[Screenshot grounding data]

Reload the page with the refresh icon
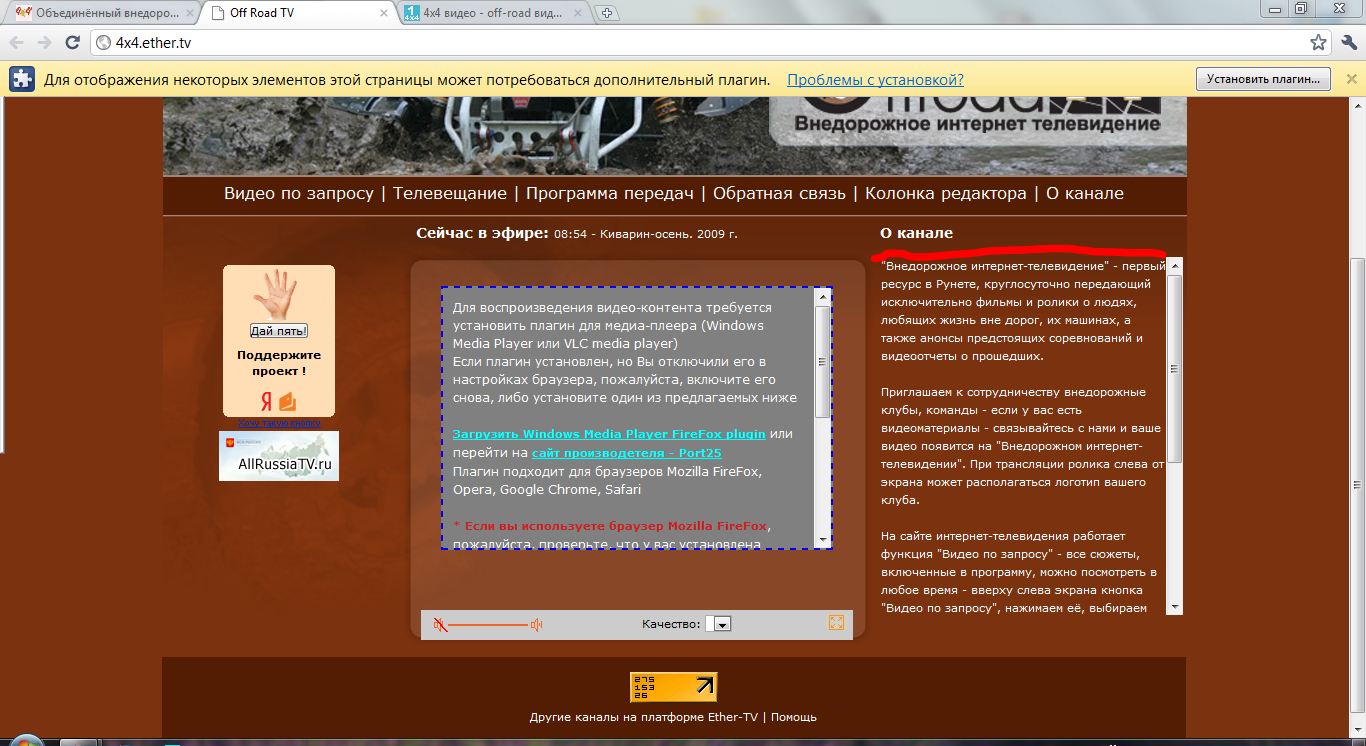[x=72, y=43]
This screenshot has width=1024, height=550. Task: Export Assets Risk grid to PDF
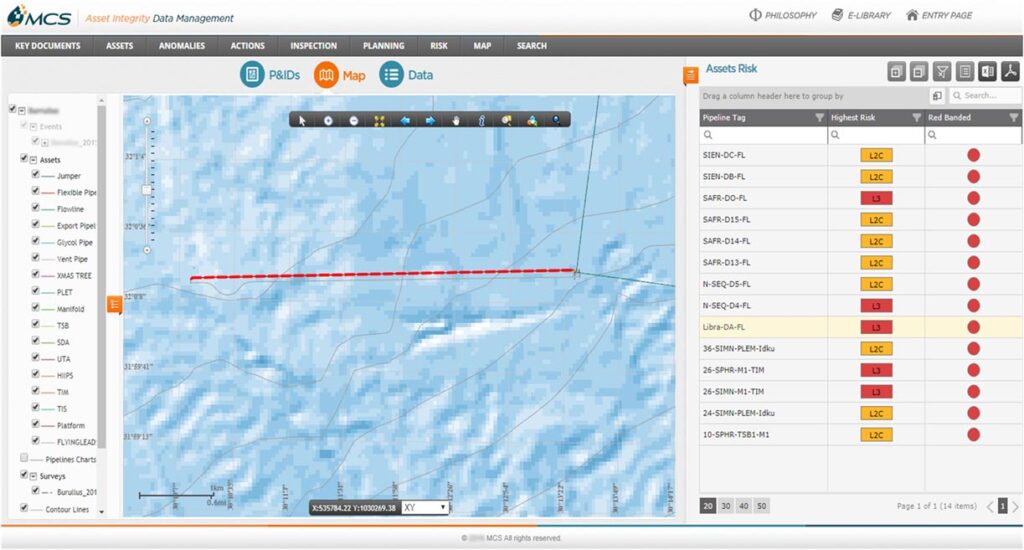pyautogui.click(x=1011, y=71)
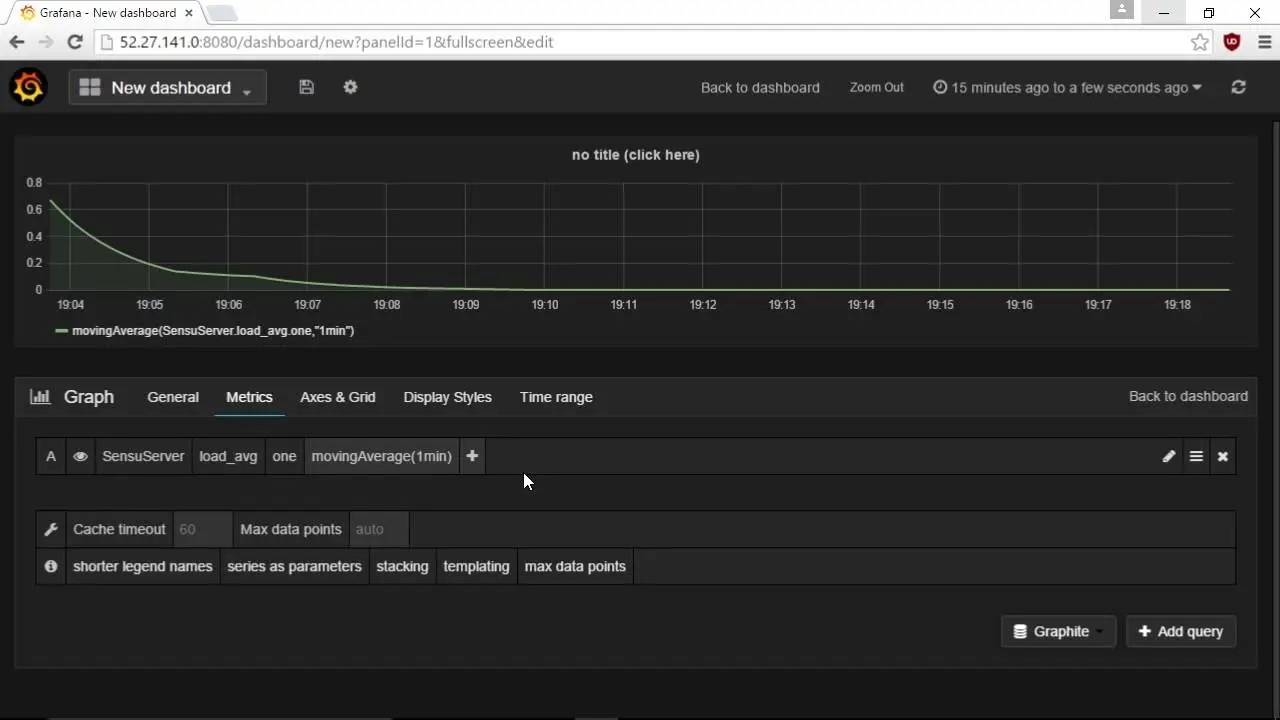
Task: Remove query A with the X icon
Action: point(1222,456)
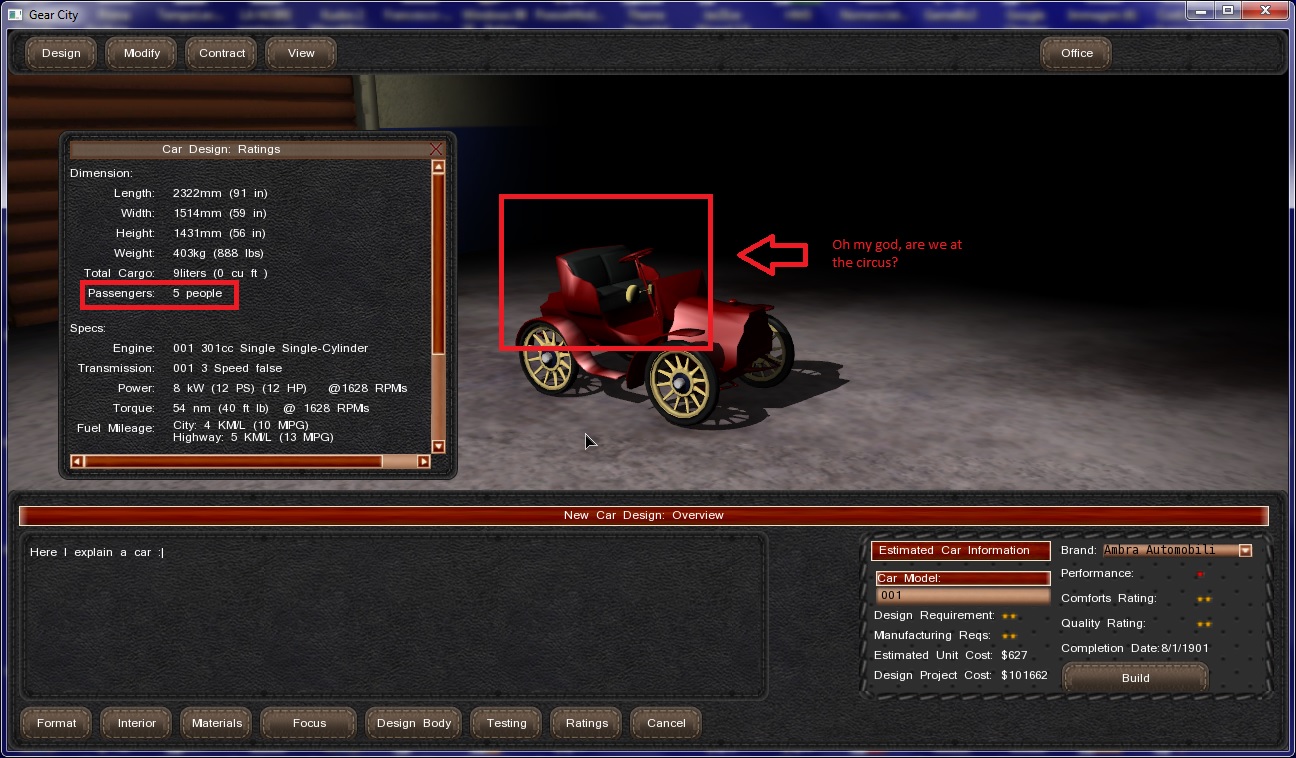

◆ **WHAT YOU SHOULD DO**:
Word for word, reproduce all the data, but not the pictures.

◆ **WORKED SOLUTION**:
Reload the page with the refresh icon
[x=72, y=43]
This screenshot has width=1024, height=550. Task: Export Assets Risk grid to PDF
pyautogui.click(x=1011, y=71)
Task: Remove query A with the X icon
Action: point(1222,456)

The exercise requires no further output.